[Stored data entries]
※

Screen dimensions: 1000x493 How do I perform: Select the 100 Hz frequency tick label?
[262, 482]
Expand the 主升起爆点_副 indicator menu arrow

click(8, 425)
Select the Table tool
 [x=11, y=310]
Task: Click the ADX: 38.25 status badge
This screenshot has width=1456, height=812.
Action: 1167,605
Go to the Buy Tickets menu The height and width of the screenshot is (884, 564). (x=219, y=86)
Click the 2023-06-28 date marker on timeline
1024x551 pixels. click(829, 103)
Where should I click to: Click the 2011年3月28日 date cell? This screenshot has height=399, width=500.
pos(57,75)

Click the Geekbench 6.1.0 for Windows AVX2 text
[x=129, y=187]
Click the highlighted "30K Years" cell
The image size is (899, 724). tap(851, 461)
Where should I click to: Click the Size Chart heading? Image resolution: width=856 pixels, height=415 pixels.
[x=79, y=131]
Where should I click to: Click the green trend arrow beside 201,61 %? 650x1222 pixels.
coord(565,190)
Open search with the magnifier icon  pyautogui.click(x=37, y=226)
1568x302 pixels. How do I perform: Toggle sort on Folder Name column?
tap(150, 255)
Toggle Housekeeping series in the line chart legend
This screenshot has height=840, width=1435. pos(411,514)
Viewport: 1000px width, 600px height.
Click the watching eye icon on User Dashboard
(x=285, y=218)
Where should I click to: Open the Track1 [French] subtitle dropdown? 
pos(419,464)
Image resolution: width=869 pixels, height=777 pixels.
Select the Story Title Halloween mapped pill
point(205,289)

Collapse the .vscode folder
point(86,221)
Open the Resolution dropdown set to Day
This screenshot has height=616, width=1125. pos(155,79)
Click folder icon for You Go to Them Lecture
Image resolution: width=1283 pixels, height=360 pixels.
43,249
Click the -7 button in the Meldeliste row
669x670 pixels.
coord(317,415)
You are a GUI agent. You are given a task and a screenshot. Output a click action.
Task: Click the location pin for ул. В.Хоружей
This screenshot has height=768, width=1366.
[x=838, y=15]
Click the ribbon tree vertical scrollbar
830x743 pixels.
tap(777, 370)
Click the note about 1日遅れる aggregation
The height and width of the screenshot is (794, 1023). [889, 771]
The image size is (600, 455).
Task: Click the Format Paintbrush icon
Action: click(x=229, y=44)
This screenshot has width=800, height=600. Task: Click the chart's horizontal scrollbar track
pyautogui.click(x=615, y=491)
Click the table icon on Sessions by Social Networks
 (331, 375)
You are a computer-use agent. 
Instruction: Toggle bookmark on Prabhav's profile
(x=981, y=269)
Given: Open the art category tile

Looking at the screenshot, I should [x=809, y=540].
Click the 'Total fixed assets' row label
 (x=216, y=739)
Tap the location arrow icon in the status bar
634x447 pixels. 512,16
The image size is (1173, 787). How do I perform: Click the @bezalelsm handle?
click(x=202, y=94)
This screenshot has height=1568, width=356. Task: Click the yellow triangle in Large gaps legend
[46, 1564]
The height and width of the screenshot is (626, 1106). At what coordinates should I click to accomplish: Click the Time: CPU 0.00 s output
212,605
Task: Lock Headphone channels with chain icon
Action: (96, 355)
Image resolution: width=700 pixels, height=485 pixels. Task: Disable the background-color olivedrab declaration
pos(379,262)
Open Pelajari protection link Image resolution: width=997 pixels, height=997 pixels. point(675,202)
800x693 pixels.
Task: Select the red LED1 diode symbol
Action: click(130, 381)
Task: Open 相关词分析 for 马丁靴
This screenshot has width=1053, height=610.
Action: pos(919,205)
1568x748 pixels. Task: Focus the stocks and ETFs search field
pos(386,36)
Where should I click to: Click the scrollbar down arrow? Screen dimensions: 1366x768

※

[WORK ORDER] A complete, exact repeat of the records is the required answer.

[WRITTEN ANSWER]
Screen dimensions: 1000x493 How do I perform: Select the 100 Hz frequency tick label?
[262, 482]
Expand the 主升起爆点_副 indicator menu arrow

click(8, 425)
Select the Table tool
 [x=11, y=310]
Task: Click the ADX: 38.25 status badge
This screenshot has width=1456, height=812.
Action: 1167,605
Go to the Buy Tickets menu The height and width of the screenshot is (884, 564). (x=219, y=86)
Click the 2023-06-28 date marker on timeline
1024x551 pixels. click(829, 103)
Where should I click to: Click the 2011年3月28日 date cell? This screenshot has height=399, width=500.
pos(57,75)

Click the Geekbench 6.1.0 for Windows AVX2 text
[x=129, y=187]
Click the highlighted "30K Years" cell
The image size is (899, 724). tap(851, 461)
Where should I click to: Click the Size Chart heading? Image resolution: width=856 pixels, height=415 pixels.
[x=79, y=131]
Where should I click to: Click the green trend arrow beside 201,61 %? 650x1222 pixels.
coord(565,190)
Open search with the magnifier icon  pyautogui.click(x=37, y=226)
1568x302 pixels. How do I perform: Toggle sort on Folder Name column?
tap(150, 255)
Toggle Housekeeping series in the line chart legend
This screenshot has height=840, width=1435. pos(411,514)
Viewport: 1000px width, 600px height.
Click the watching eye icon on User Dashboard
(x=285, y=218)
Where should I click to: Open the Track1 [French] subtitle dropdown? 
pos(419,464)
Image resolution: width=869 pixels, height=777 pixels.
Select the Story Title Halloween mapped pill
point(205,289)

Collapse the .vscode folder
point(86,221)
Open the Resolution dropdown set to Day
This screenshot has height=616, width=1125. pos(155,79)
Click folder icon for You Go to Them Lecture
Image resolution: width=1283 pixels, height=360 pixels.
43,249
Click the -7 button in the Meldeliste row
669x670 pixels.
coord(317,415)
You are a GUI agent. You are given a task and a screenshot. Output a click action.
Task: Click the location pin for ул. В.Хоружей
This screenshot has height=768, width=1366.
[x=838, y=15]
Click the ribbon tree vertical scrollbar
830x743 pixels.
tap(777, 370)
Click the note about 1日遅れる aggregation
The height and width of the screenshot is (794, 1023). [889, 771]
The image size is (600, 455).
Task: Click the Format Paintbrush icon
Action: click(x=229, y=44)
This screenshot has width=800, height=600. Task: Click the chart's horizontal scrollbar track
pyautogui.click(x=615, y=491)
Click the table icon on Sessions by Social Networks
 (331, 375)
You are a computer-use agent. 
Instruction: Toggle bookmark on Prabhav's profile
(x=981, y=269)
Given: Open the art category tile

Looking at the screenshot, I should [x=809, y=540].
Click the 'Total fixed assets' row label
 (x=216, y=739)
Tap the location arrow icon in the status bar
634x447 pixels. 512,16
The image size is (1173, 787). How do I perform: Click the @bezalelsm handle?
click(x=202, y=94)
This screenshot has height=1568, width=356. Task: Click the yellow triangle in Large gaps legend
[46, 1564]
The height and width of the screenshot is (626, 1106). At what coordinates should I click to accomplish: Click the Time: CPU 0.00 s output
212,605
Task: Lock Headphone channels with chain icon
Action: (96, 355)
Image resolution: width=700 pixels, height=485 pixels. Task: Disable the background-color olivedrab declaration
pos(379,262)
Open Pelajari protection link Image resolution: width=997 pixels, height=997 pixels. point(675,202)
800x693 pixels.
Task: Select the red LED1 diode symbol
Action: click(130, 381)
Task: Open 相关词分析 for 马丁靴
This screenshot has width=1053, height=610.
Action: pos(919,205)
1568x748 pixels. Task: Focus the stocks and ETFs search field
pos(386,36)
Where should I click to: Click the scrollbar down arrow? Screen dimensions: 1366x768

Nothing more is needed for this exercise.